28 Mai 2024
"A vida é isto: amor, conhecimento e uma compaixão infinita pela dor que atravessa a humanidade". Roberto Benigni está no centro do adro de São Pedro, diante do Papa e de dezenas de milhares de crianças que vieram de 101 países do mundo para o primeiro Dia Mundial das Crianças.
A reportagem é de Gian Guido Vecchi, publicada por Corriere della Sera, 27-05-2024. A tradução de Luisa Rabolini.
Francisco acaba de celebrar a missa e os convidou a rezar com ele uma Ave-Maria:
“Rezem sempre e acima de tudo pela paz, para que não haja guerras”.
E agora o ator e diretor toscano está encarregado do final: mais de cinquenta anos de carreira, dois prêmios Oscar, mas talvez seja o monólogo mais desafiador que jamais escreveu. Ele o preparou buscando palavras simples, que as crianças entendam, para dizer coisas essenciais. O desafio mais difícil, mesmo para um especialista, mas que deu certo: “Levantem voo, assumam o controle de suas vidas e transforme-a numa obra-prima! Vocês podem fazer isso! Construam um mundo melhor! Nós não conseguimos".

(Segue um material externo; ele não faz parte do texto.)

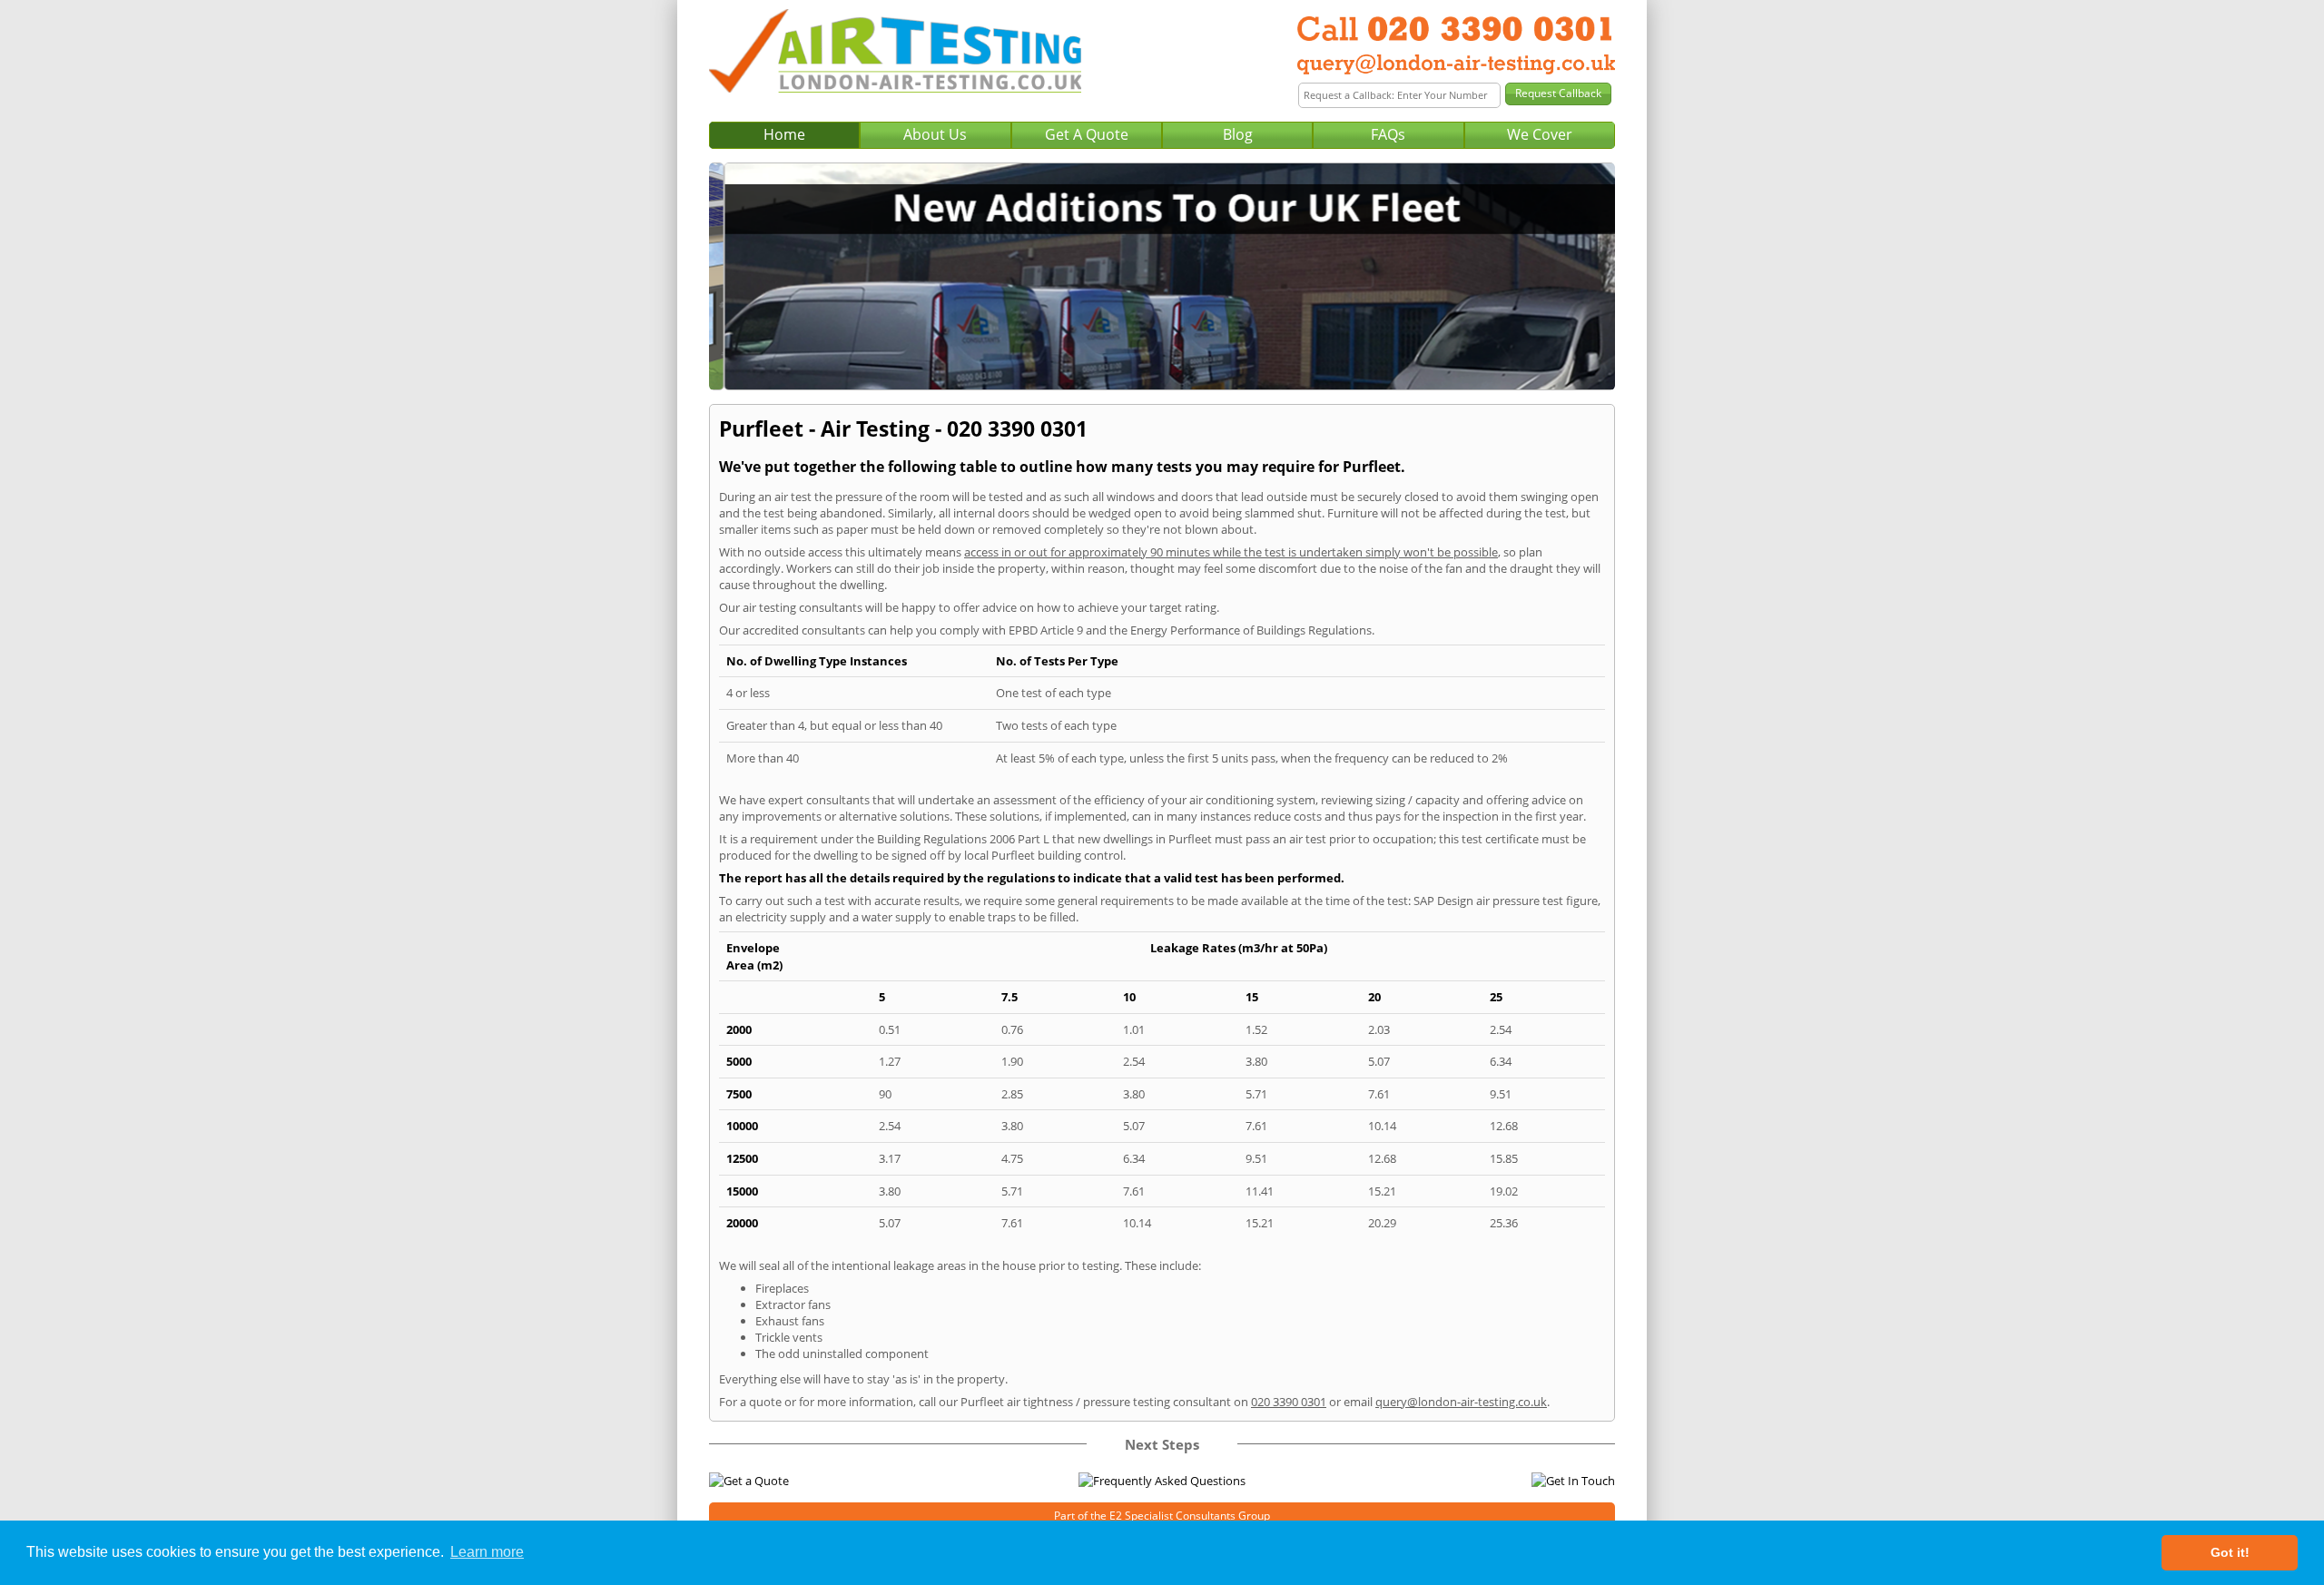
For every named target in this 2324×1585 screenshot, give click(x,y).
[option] (1162, 276)
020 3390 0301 (1288, 1401)
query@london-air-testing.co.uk (1461, 1401)
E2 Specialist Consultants (1172, 1515)
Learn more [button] (487, 1552)
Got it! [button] (2230, 1552)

No início zomba um pouco dos adultos: “Uma afetuosa saudação aos cardeais, ao prefeito de Roma, Gualtieri, à primeira-ministra Giorgia Meloni...Ok, já cumprimentei todos os importantes, tem mais alguém? Ah, Santidade!”. Depois explica: “Dois guardas suíços me disseram: você pode fazer qualquer coisa, apenas não pode tocar o Papa. Desde que me disseram isso, eu só quero fazer isso. Vocês sabem, como Adão e Eva com a maçã? Um beijo! Para que servem os beijos se você não os pode dar?". E Benigni se aproxima, “então lhe dou as boas-vindas em nome de todos eles, um beijo que vale por cem mil", e abraça e beija Francisco no rosto, "Estou cheio de alegria como uma melancia!".
Ele se sente à vontade no Vaticano, conta: “Quando eu era criança e me perguntavam o que eu queria ser quando crescesse, respondia sério: Papa. E todos riram e rolavam de rir. Então decidi ser comediante. Se tivessem se ajoelhado, eu teria sido Papa... Talvez nas próximas eleições, Santidade, eu também me candidate!”, acrescenta. E vira-se para Bergoglio: “Não depois do senhor! Não, junto com o senhor. Vamos fazer a frente ampla, vamos colocar na cédula: Jorge Mario Bergoglio, conhecido como Francisco." O que todas essas crianças farão quando crescerem? “Talvez entre vocês haja um novo Michelangelo, um novo Galileu, uma cientista como Rita Levi Montalcini. Ou talvez um Papa, quem quer ser Papa?”. As mãos se levantam e ele grita: "Sua Santidade, é preciso amplar o Vaticano, talvez entre eles haja o primeiro Papa africano, ou Asiático, ou de um bairro periférico de Roma, o Papa de Testaccio, ou mesmo uma menina, a primeira Papa mulher da história!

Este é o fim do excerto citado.